Saved entries ->
_ _ _ _

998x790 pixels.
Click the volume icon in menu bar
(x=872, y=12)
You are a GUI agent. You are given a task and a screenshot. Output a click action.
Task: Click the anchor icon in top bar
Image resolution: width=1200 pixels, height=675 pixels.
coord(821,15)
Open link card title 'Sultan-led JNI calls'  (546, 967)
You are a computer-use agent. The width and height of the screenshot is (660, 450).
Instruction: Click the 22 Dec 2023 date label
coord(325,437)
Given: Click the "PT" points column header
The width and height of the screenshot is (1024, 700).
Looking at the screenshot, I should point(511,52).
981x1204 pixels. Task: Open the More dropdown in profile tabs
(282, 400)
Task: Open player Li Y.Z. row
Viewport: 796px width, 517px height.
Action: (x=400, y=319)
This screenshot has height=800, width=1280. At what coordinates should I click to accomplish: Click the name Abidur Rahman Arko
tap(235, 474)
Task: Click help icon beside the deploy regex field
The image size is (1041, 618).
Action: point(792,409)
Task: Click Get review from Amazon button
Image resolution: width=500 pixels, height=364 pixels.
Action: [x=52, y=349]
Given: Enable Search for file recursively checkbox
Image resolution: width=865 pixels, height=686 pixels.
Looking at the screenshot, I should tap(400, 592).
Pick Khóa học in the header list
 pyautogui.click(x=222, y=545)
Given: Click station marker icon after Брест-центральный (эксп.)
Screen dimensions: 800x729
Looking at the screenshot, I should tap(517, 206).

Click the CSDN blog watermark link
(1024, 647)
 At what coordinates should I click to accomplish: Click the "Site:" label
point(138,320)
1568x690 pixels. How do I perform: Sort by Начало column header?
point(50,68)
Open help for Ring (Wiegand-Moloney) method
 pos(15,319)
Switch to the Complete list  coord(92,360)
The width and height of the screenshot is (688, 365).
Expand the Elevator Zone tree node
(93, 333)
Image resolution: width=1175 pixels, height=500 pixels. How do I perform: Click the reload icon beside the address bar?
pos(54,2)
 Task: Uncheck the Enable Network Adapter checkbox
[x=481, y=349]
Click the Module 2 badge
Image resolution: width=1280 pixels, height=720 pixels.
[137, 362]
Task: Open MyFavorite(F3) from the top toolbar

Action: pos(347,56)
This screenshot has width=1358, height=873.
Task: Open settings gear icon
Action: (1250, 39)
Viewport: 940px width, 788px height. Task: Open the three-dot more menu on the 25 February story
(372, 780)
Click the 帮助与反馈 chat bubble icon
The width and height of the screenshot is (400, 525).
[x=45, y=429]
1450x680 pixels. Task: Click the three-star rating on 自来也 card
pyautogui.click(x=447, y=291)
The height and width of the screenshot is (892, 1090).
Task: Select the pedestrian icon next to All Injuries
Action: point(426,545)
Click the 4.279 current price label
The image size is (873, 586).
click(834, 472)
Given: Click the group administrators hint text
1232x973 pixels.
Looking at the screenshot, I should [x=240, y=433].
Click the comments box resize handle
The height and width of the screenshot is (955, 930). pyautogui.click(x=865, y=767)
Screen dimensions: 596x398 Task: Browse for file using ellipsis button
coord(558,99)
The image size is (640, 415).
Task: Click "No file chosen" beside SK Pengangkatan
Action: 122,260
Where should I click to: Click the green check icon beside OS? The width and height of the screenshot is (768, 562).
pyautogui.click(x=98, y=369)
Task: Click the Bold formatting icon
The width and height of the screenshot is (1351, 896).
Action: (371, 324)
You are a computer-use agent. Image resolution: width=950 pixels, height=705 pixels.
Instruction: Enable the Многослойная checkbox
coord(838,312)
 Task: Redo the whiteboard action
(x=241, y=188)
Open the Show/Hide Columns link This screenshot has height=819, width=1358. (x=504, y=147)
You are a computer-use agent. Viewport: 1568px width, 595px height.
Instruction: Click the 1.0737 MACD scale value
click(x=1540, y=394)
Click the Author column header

_ _ _ _

The answer is every entry, copied word for word.

EXERCISE SOLUTION ->
998x790 pixels.
Click the volume icon in menu bar
(x=872, y=12)
You are a GUI agent. You are given a task and a screenshot. Output a click action.
Task: Click the anchor icon in top bar
Image resolution: width=1200 pixels, height=675 pixels.
coord(821,15)
Open link card title 'Sultan-led JNI calls'  (546, 967)
You are a computer-use agent. The width and height of the screenshot is (660, 450).
Instruction: Click the 22 Dec 2023 date label
coord(325,437)
Given: Click the "PT" points column header
The width and height of the screenshot is (1024, 700).
Looking at the screenshot, I should point(511,52).
981x1204 pixels. Task: Open the More dropdown in profile tabs
(282, 400)
Task: Open player Li Y.Z. row
Viewport: 796px width, 517px height.
Action: (x=400, y=319)
This screenshot has height=800, width=1280. At what coordinates should I click to accomplish: Click the name Abidur Rahman Arko
tap(235, 474)
Task: Click help icon beside the deploy regex field
The image size is (1041, 618).
Action: point(792,409)
Task: Click Get review from Amazon button
Image resolution: width=500 pixels, height=364 pixels.
Action: [x=52, y=349]
Given: Enable Search for file recursively checkbox
Image resolution: width=865 pixels, height=686 pixels.
Looking at the screenshot, I should tap(400, 592).
Pick Khóa học in the header list
 pyautogui.click(x=222, y=545)
Given: Click station marker icon after Брест-центральный (эксп.)
Screen dimensions: 800x729
Looking at the screenshot, I should tap(517, 206).

Click the CSDN blog watermark link
(1024, 647)
 At what coordinates should I click to accomplish: Click the "Site:" label
point(138,320)
1568x690 pixels. How do I perform: Sort by Начало column header?
point(50,68)
Open help for Ring (Wiegand-Moloney) method
 pos(15,319)
Switch to the Complete list  coord(92,360)
The width and height of the screenshot is (688, 365).
Expand the Elevator Zone tree node
(93, 333)
Image resolution: width=1175 pixels, height=500 pixels. How do I perform: Click the reload icon beside the address bar?
pos(54,2)
 Task: Uncheck the Enable Network Adapter checkbox
[x=481, y=349]
Click the Module 2 badge
Image resolution: width=1280 pixels, height=720 pixels.
[137, 362]
Task: Open MyFavorite(F3) from the top toolbar

Action: pos(347,56)
This screenshot has width=1358, height=873.
Task: Open settings gear icon
Action: (1250, 39)
Viewport: 940px width, 788px height. Task: Open the three-dot more menu on the 25 February story
(372, 780)
Click the 帮助与反馈 chat bubble icon
The width and height of the screenshot is (400, 525).
[x=45, y=429]
1450x680 pixels. Task: Click the three-star rating on 自来也 card
pyautogui.click(x=447, y=291)
The height and width of the screenshot is (892, 1090).
Task: Select the pedestrian icon next to All Injuries
Action: point(426,545)
Click the 4.279 current price label
The image size is (873, 586).
click(834, 472)
Given: Click the group administrators hint text
1232x973 pixels.
Looking at the screenshot, I should [x=240, y=433].
Click the comments box resize handle
The height and width of the screenshot is (955, 930). pyautogui.click(x=865, y=767)
Screen dimensions: 596x398 Task: Browse for file using ellipsis button
coord(558,99)
The image size is (640, 415).
Task: Click "No file chosen" beside SK Pengangkatan
Action: 122,260
Where should I click to: Click the green check icon beside OS? The width and height of the screenshot is (768, 562).
pyautogui.click(x=98, y=369)
Task: Click the Bold formatting icon
The width and height of the screenshot is (1351, 896).
Action: (371, 324)
You are a computer-use agent. Image resolution: width=950 pixels, height=705 pixels.
Instruction: Enable the Многослойная checkbox
coord(838,312)
 Task: Redo the whiteboard action
(x=241, y=188)
Open the Show/Hide Columns link This screenshot has height=819, width=1358. (x=504, y=147)
You are a computer-use agent. Viewport: 1568px width, 595px height.
Instruction: Click the 1.0737 MACD scale value
click(x=1540, y=394)
Click the Author column header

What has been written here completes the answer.